§ **WORK TASK**: Reproduce exactly the lines of the material beneath, from the line that contains "Instruction: Check off" to the line that contains "Given: Open the hamburger application menu", both included, and no other lines.

§ **GIVEN DATA**:
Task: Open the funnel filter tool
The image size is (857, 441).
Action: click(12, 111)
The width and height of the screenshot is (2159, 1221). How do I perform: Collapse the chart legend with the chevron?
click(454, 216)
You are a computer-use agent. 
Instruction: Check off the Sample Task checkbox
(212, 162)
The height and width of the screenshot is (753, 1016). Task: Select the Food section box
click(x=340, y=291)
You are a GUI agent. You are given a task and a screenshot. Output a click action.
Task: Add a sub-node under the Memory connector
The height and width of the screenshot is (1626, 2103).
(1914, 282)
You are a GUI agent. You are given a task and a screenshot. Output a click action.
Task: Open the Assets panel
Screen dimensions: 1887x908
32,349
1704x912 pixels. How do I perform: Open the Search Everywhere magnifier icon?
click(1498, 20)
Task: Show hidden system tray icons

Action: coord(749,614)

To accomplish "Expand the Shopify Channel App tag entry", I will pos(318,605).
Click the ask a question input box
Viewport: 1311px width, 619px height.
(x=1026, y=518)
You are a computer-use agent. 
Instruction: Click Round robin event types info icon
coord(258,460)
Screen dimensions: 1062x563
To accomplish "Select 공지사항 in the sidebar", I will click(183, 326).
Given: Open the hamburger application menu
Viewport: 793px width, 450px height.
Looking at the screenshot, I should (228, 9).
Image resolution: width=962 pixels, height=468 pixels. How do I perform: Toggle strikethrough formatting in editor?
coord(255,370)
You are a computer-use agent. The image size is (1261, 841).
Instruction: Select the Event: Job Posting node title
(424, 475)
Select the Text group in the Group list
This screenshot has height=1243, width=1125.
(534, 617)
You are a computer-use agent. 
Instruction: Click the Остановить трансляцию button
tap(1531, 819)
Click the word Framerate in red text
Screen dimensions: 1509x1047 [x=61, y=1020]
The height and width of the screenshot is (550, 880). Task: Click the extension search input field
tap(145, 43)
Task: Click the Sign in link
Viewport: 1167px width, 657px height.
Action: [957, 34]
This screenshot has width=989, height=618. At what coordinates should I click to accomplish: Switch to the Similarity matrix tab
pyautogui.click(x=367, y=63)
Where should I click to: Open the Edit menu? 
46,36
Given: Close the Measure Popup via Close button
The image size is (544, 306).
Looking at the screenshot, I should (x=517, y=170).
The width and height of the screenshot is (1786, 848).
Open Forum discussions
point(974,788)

§ **TASK RESPONSE**:
Instruction: Check off the Sample Task checkbox
(212, 162)
The height and width of the screenshot is (753, 1016). Task: Select the Food section box
click(x=340, y=291)
You are a GUI agent. You are given a task and a screenshot. Output a click action.
Task: Add a sub-node under the Memory connector
The height and width of the screenshot is (1626, 2103).
(1914, 282)
You are a GUI agent. You are given a task and a screenshot. Output a click action.
Task: Open the Assets panel
Screen dimensions: 1887x908
32,349
1704x912 pixels. How do I perform: Open the Search Everywhere magnifier icon?
click(1498, 20)
Task: Show hidden system tray icons

Action: coord(749,614)

To accomplish "Expand the Shopify Channel App tag entry", I will pos(318,605).
Click the ask a question input box
Viewport: 1311px width, 619px height.
(x=1026, y=518)
You are a computer-use agent. 
Instruction: Click Round robin event types info icon
coord(258,460)
Screen dimensions: 1062x563
To accomplish "Select 공지사항 in the sidebar", I will click(183, 326).
Given: Open the hamburger application menu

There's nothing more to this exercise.